THE PROBLEM:
Starting at the line that contains "Instruction: Click the", reproduce only the lines through the end of the data, exactly, including both the first and the last; skip the pictures.

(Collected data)
- - - - - - -

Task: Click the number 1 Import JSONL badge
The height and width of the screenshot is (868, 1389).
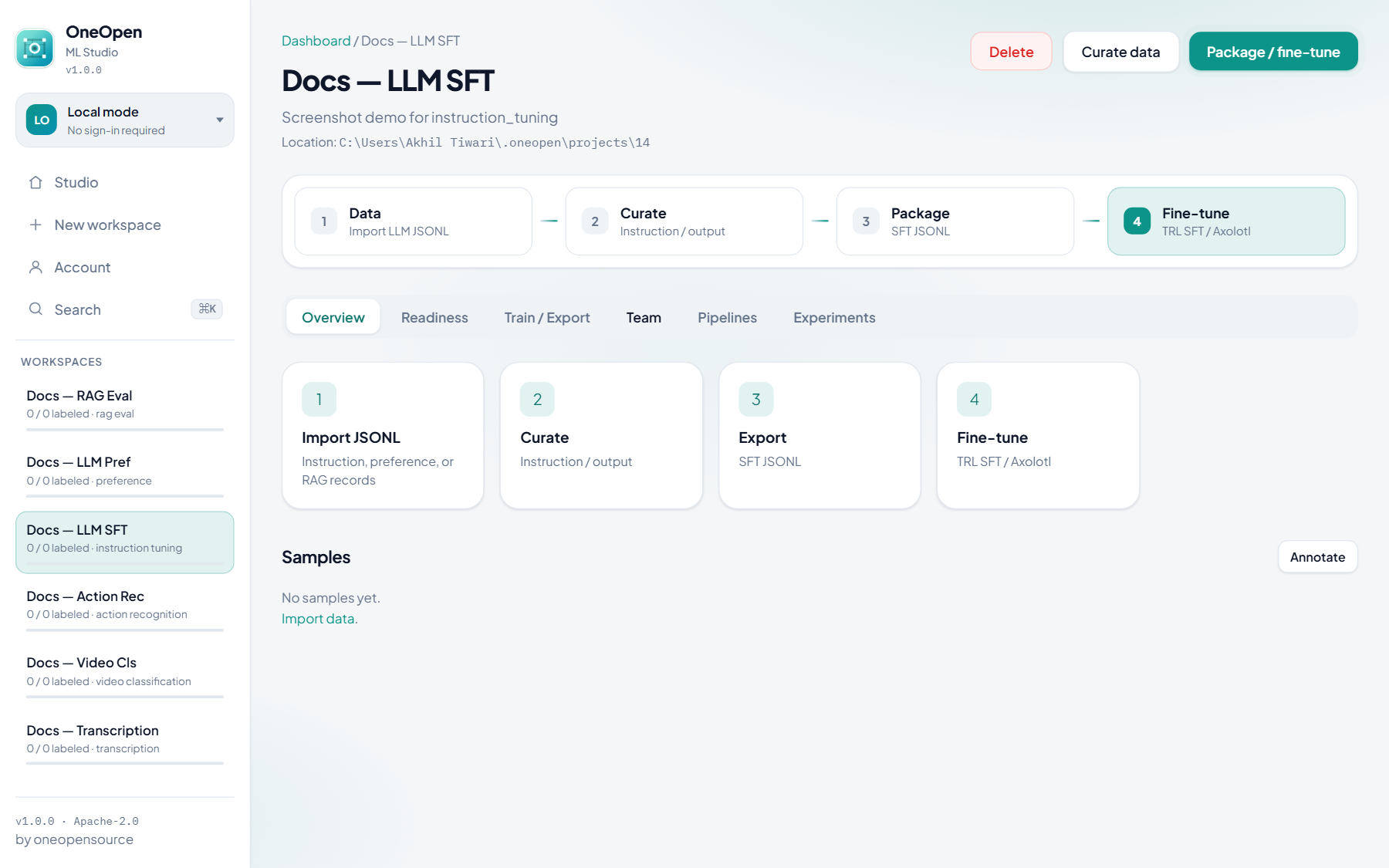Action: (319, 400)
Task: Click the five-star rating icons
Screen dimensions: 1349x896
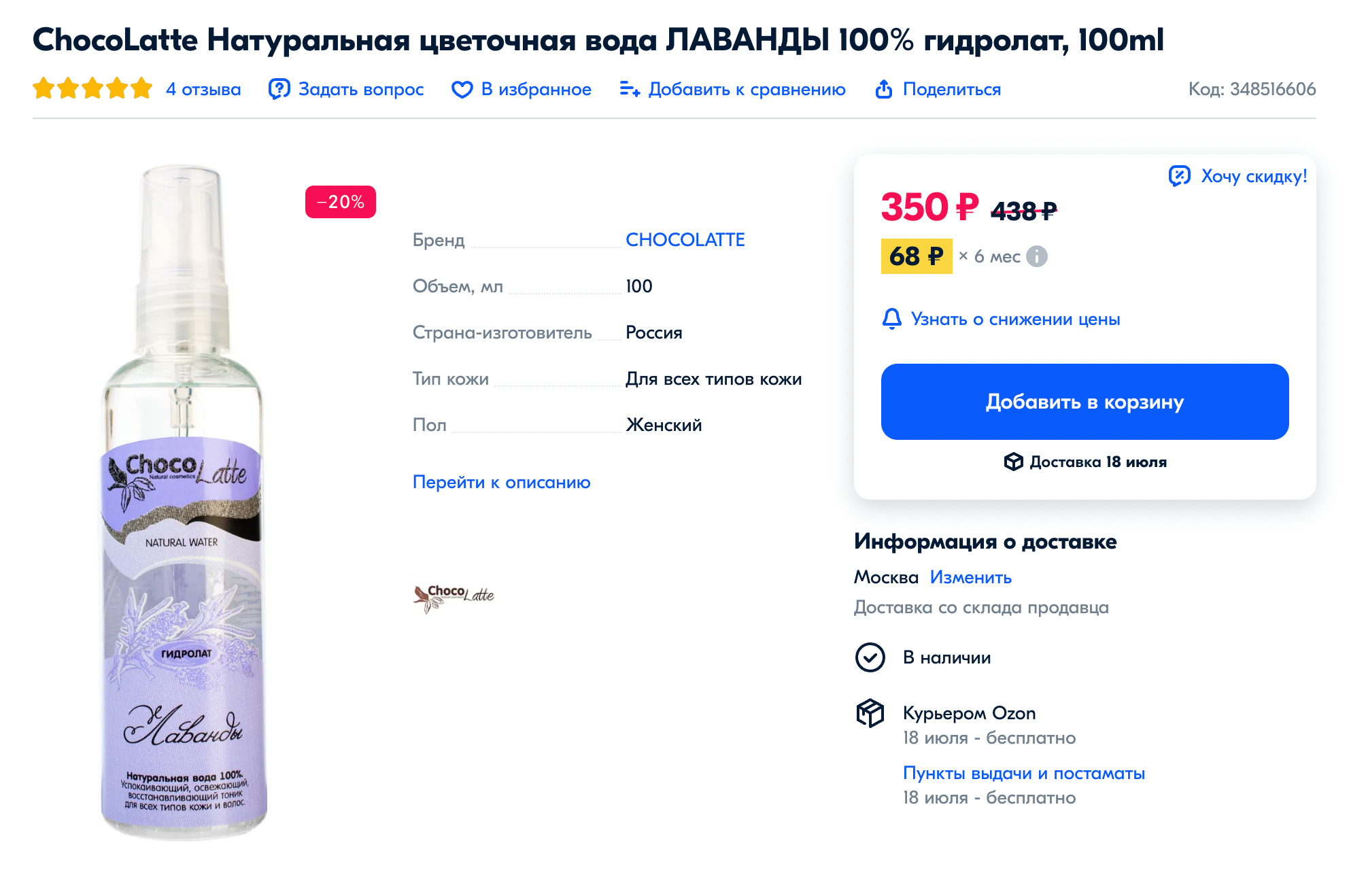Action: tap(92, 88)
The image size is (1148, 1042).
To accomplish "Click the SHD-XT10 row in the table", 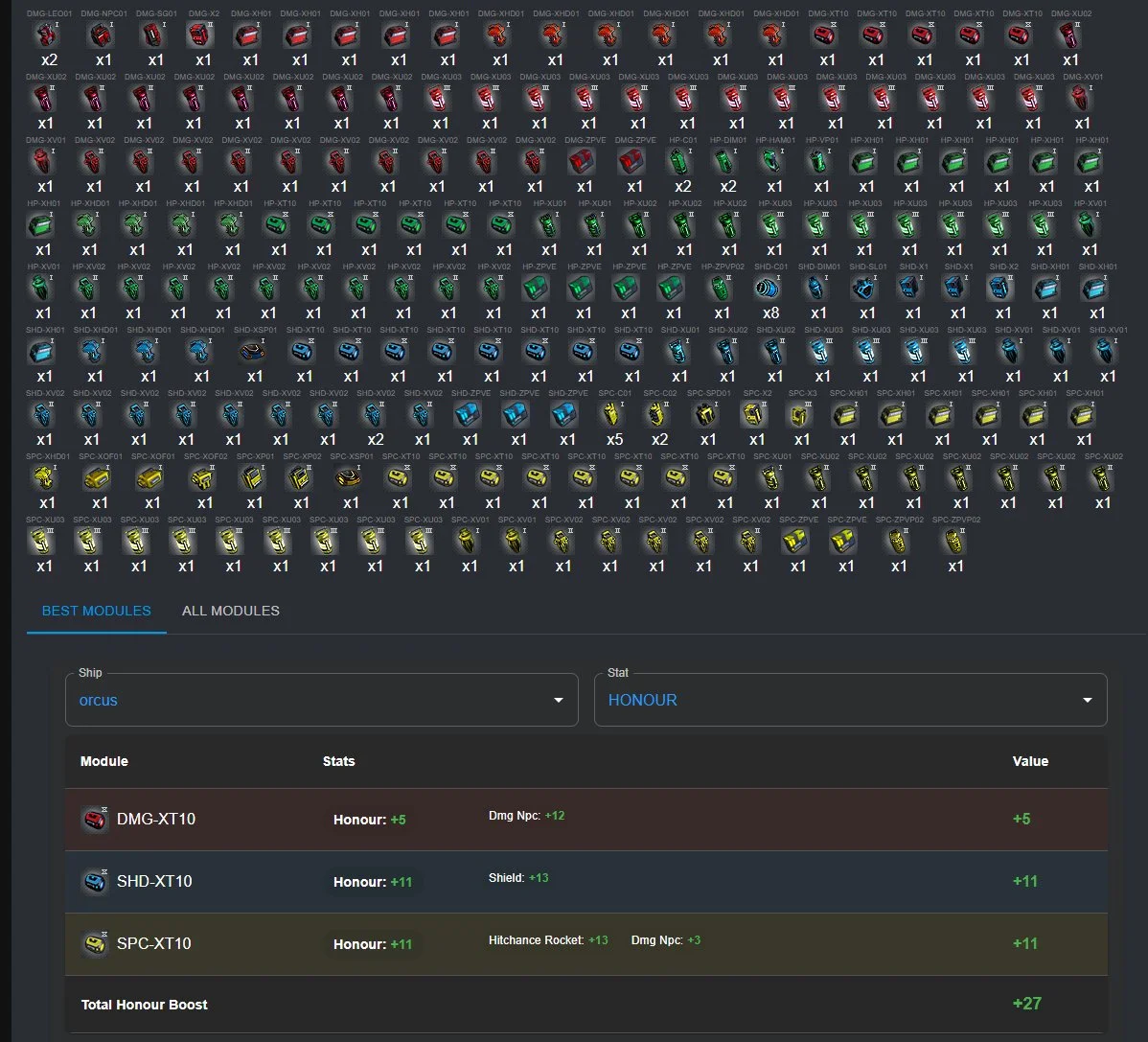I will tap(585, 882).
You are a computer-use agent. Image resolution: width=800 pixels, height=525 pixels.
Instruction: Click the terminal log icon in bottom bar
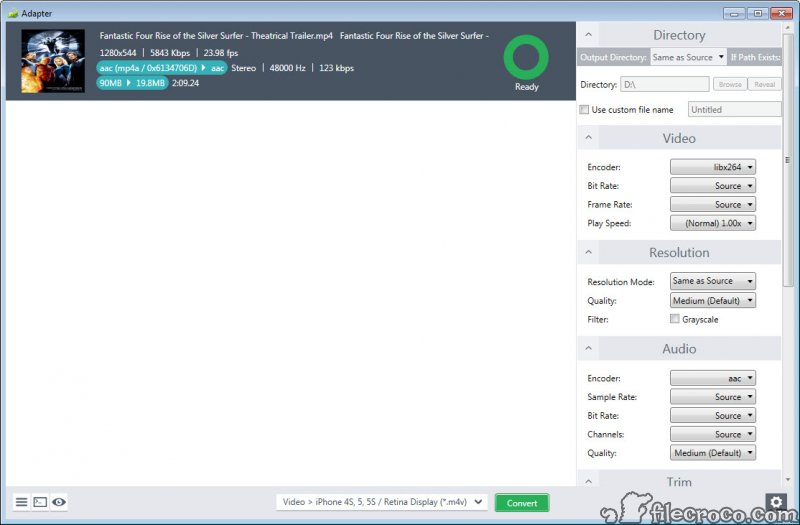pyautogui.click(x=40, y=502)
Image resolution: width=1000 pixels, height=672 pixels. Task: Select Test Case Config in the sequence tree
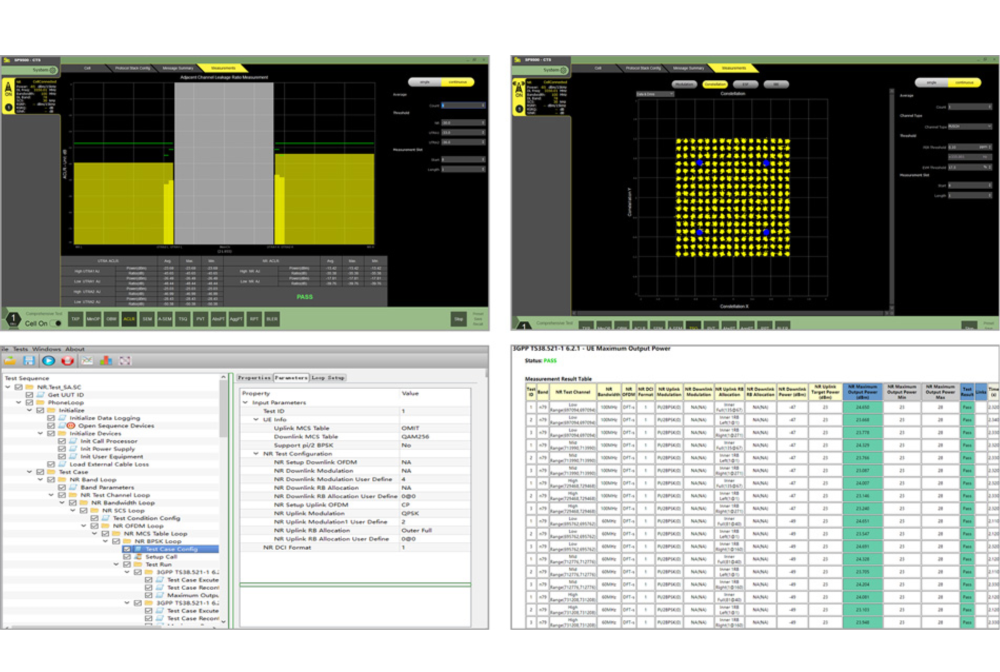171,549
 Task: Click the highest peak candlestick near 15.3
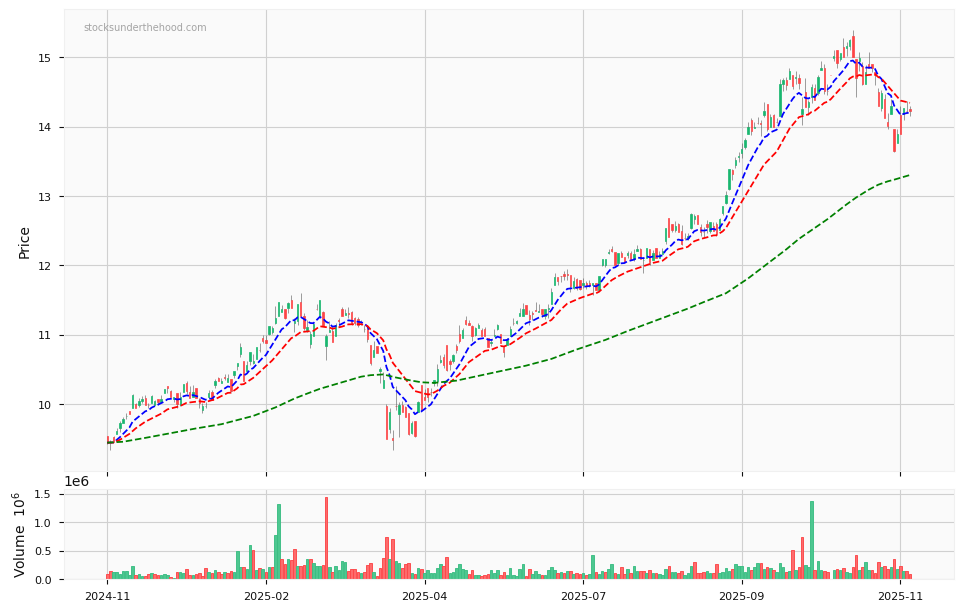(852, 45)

- - - - - - -

RESPONSE TO THE EXERCISE:
Instruction: Click the terminal log icon in bottom bar
pyautogui.click(x=40, y=502)
Image resolution: width=1000 pixels, height=672 pixels. Task: Select Test Case Config in the sequence tree
171,549
 Task: Click the highest peak candlestick near 15.3
(852, 45)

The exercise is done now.